WTO favours developed countries, not the peasants and poor people

(Nairobi, December 17, 2015) Under capitalism production is not for consumption but for trade to make profits. Countries particularly the developing ones are being forced to open their borders and markets to cheap and low quality agricultural commodities from countries such as the US, China, EU, Brazil etc. All this is done to grow profits for big corporations. Everywhere WTO promotes dumping of heavily subsidised mass produced farm produce among other products from developed countries. Even countries such as South Korea and Kenya which produce adequate good quality rice and sugar respectively are forced take imports of these agricultural products.

According to Ha Won-Oh and Kim Soon-Ae, the delegates from the Korean Peasant League and Korean Women Peasants Association South Korea, because of rice imports, Korean farmers are being destroyed as imports cause low prices resulting in low incomes; the countryside is being deserted too. The youth are leaving the farms in search for better pay in urban areas. Elderly folk left on the farms. The debt owed by these farmers has doubled. Corporations such as Cargill stand to benefit as more farmers are destroyed in future. For now Korea has surplus rice. Cheap rice imports mean big foreign rice producers are being sustained while local producers are being destroyed.

The Kenyan situation is sad. Multinational corporations are stealing from the peasants and poor people. According to Cidi Otieno of Center for Constitution Implementation (CCI) Kenyan tea and coffee is being processed and packaged in Europe and imported to Kenya at higher prices. Yet the tea and coffee growers are paid very low prices which don’t allow subsistence. Farmers are being destroyed by cheap sugar imports from China. The sugar is first imported and repackaged in Uganda then sold to Kenya under the Common Market for Eastern and Southern Africa (COMESA), a regional trade bloc which allows free flow of goods for trade among member countries. The local sugar industry suffers too as it cannot compete against cheap sugar imports.

“Agricultural support from the Kenyan government is low. Where l come from sugar fields have not been harvested because the rail infrastructure has collapsed. The milling factories have been affected too. Some have closed. The government pays very low prices for the sugar. Farmers cannot send their children to school or pay for health” says Mary Saka of Bunge La Mwananchi. “Rice has been affected the same way too”, she added.  
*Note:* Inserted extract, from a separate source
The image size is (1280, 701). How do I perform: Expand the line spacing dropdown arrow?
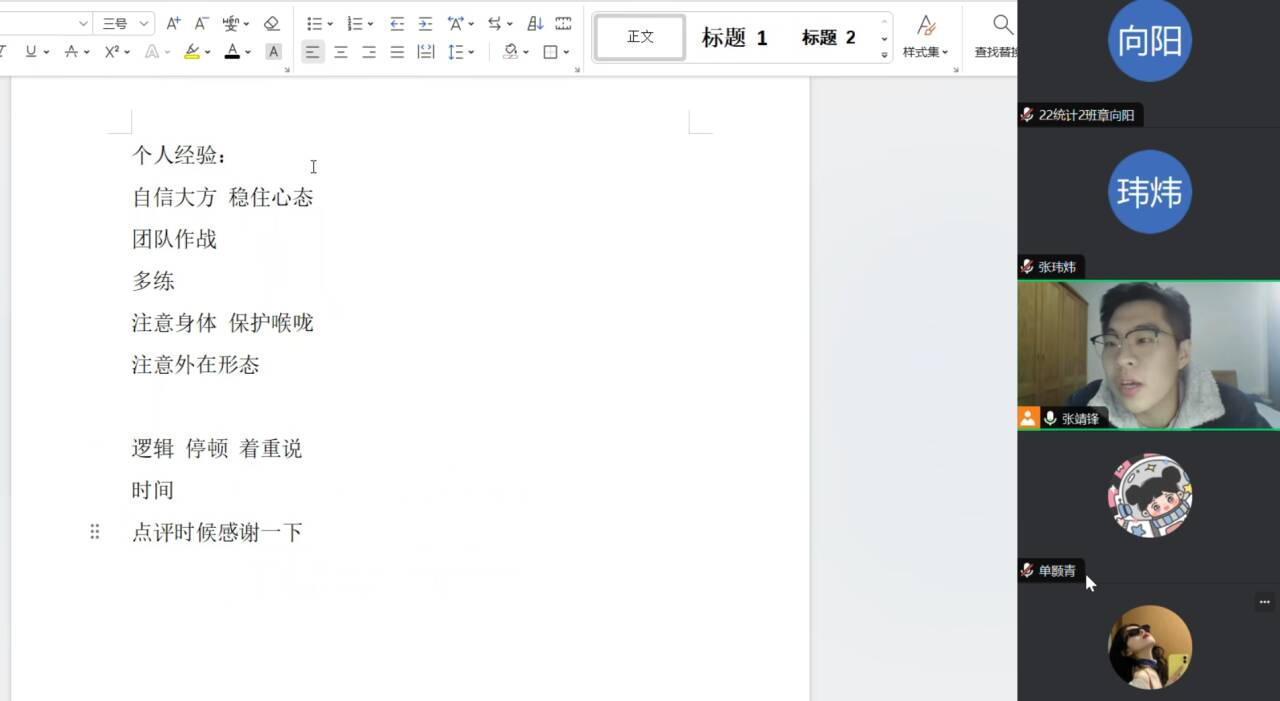(471, 52)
“Traditional cloth (Kikoyi-traditional cloth) and handcrafts (Kiondo – a local basket) and other locally made traditional instruments (Nyatiti –an 8 string instrument and Marimba) have been patented in Europe by private companies. With the WTO Trade Related Intellectual Property Rights (TRIPS), Kenya might soon pay royalties for producing these local goods in future. After the 10th WTO ministerial (MC10), Kenyan government could be forced to enforce patent laws under WTO as the foreign companies seek to control local production”, says Cidi Otieno.

Water too is being privatised. “Grandson, a foreign company, is supplying prepaid water to Mathare slums at very high charges. Only 3 prepaid meters service 6,000 families”, says Rachael Mwikali, a grassroots gender activist. 

WTO ministerial in Nairobi must fail to save the poor, peasants and small farmers from being turned into slaves to be exploited by corporations. Our governments must pull out of WTO now. We, the peasants and activists, gathered in Nairobi calling for an End the WTO should unite and collectively fight this vampire, the WTO.  Our future is better without the WTO. We call for Food Sovereignty to be embraced by our governments to support the poor and peasants.